Mussari è arrivato al Monte dopo quella operazione. Quali sono le responsabilità dell’avvocato-banchiere?
La responsabilità principale è quella di coloro che hanno affidato un mandato così importante in un periodo così complesso ad un avvocato penalista che non aveva allora competenza bancaria e quindi non aveva un curriculum bancario adeguato per le responsabilità decisionali che gli venivano assegnate. A Mussari invece si può forse addebitare il fatto di essere stato molto decisionista e troppo sicuro di sé senza essere un banchiere di mestiere. Anche per Mancini (attuale presidente della Fondazione) ci si può porre la stessa domanda: ha il curriculum vitae e le competenze strategiche e gestionali per gestire attivi patrimoniali così importanti? D’altra parte, è qualcosa che si osserva spesso nella politica, di destra e sinistra, che incarichi vengano assegnati senza porre come prerequisito la reale competenza o l’esperienza.

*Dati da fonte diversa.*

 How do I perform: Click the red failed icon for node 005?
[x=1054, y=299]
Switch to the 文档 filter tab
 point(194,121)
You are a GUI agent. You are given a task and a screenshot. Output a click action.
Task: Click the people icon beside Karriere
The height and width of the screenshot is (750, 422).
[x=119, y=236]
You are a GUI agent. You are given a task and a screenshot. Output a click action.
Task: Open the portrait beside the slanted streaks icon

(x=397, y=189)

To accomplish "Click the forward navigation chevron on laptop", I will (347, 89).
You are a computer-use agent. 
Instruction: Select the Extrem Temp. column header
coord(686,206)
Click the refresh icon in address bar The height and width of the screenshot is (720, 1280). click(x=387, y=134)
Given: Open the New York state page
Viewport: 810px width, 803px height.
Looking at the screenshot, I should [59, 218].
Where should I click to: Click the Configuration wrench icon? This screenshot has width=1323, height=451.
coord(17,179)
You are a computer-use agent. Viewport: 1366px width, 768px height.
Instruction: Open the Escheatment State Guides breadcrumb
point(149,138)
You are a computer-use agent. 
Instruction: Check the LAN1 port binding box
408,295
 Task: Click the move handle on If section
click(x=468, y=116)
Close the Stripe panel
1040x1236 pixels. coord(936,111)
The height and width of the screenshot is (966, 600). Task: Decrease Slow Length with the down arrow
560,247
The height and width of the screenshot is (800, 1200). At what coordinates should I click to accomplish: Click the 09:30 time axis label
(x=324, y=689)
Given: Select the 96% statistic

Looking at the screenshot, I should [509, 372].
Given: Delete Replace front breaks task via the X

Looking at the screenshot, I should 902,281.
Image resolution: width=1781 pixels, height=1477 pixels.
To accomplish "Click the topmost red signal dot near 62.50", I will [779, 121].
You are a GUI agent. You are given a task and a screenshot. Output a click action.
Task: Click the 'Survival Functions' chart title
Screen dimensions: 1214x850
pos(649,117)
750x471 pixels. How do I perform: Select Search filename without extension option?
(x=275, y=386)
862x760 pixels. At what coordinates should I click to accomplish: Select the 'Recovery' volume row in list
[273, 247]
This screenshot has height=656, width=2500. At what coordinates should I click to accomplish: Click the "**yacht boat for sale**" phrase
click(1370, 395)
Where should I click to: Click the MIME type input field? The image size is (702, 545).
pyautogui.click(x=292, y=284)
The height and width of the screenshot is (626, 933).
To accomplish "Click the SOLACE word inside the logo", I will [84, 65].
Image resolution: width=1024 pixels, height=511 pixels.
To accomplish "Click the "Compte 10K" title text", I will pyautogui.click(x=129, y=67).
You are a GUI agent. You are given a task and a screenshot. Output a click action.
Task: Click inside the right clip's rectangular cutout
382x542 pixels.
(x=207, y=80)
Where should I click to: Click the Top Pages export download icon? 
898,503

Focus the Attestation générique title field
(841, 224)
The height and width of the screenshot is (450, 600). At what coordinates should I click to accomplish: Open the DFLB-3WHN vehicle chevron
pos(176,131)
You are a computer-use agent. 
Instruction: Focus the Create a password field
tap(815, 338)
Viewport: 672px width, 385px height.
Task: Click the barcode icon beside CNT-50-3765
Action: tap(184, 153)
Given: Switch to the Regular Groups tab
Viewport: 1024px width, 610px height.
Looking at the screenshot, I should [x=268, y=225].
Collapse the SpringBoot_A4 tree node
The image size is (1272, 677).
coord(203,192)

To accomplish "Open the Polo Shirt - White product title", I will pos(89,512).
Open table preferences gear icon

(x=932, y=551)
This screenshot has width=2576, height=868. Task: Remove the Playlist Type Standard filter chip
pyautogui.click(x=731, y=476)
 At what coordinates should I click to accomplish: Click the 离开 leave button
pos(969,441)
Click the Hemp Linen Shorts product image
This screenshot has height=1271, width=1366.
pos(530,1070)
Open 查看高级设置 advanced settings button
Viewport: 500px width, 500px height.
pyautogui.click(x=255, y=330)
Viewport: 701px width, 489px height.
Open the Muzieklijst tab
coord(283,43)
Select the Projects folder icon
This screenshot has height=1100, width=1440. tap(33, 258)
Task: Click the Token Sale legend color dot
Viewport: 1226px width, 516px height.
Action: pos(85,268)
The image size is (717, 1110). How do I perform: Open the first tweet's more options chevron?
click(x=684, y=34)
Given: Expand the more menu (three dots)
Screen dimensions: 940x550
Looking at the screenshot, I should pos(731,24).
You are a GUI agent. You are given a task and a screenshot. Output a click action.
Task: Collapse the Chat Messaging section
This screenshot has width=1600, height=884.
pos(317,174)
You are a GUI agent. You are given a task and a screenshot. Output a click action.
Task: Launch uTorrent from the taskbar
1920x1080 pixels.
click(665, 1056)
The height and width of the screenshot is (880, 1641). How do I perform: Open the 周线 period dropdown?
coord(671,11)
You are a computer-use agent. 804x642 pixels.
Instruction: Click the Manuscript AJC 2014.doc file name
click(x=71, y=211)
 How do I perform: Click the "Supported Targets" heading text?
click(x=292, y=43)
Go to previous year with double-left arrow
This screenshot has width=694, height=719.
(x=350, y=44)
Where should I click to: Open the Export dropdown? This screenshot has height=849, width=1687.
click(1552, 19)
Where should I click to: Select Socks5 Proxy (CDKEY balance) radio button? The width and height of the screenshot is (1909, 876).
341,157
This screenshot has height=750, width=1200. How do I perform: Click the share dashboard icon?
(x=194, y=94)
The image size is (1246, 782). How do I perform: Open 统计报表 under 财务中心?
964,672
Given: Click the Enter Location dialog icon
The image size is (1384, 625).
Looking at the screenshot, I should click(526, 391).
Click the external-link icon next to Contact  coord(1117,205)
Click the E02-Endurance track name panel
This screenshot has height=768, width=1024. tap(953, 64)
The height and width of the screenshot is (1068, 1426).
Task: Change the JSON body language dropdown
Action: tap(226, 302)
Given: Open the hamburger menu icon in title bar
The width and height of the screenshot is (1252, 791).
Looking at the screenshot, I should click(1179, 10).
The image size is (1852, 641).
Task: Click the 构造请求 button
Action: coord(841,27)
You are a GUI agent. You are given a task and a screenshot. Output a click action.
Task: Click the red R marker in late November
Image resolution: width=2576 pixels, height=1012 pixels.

Nelle sue parole c’è risentimento per non aver chiuso dossier importanti...
Più che di risentimento, parlerei di delusione per la forte distruzione di valore in un’importante azienda bancaria italiana. L’Ipo del ’99 si fece a 3,85 euro, oggi il titolo vale meno di 30 centesimi… Il colpo per Siena e la Toscana è duro da assorbire.
Lei ha lavorato per molti anni dall’estero sull’Italia. Questa vicenda peserà sulla reputazione del mercato finanziario e del sistema bancario italiani?
Le vicende del Monte Paschi sono sempre state viste con sospetto ed incomprensione da parte degli investitori ed operatori internazionali. L’andamento della quotazione azionaria ha sicuramente confermato i sospetti e le ultime vicende sono fortemente imbarazzanti. Detto questo, nel settore bancario internazionale ne abbiamo viste di tutti i colori e quindi non mi preoccuperei troppo di quello che pensano all’estero ma di rilanciare il Monte.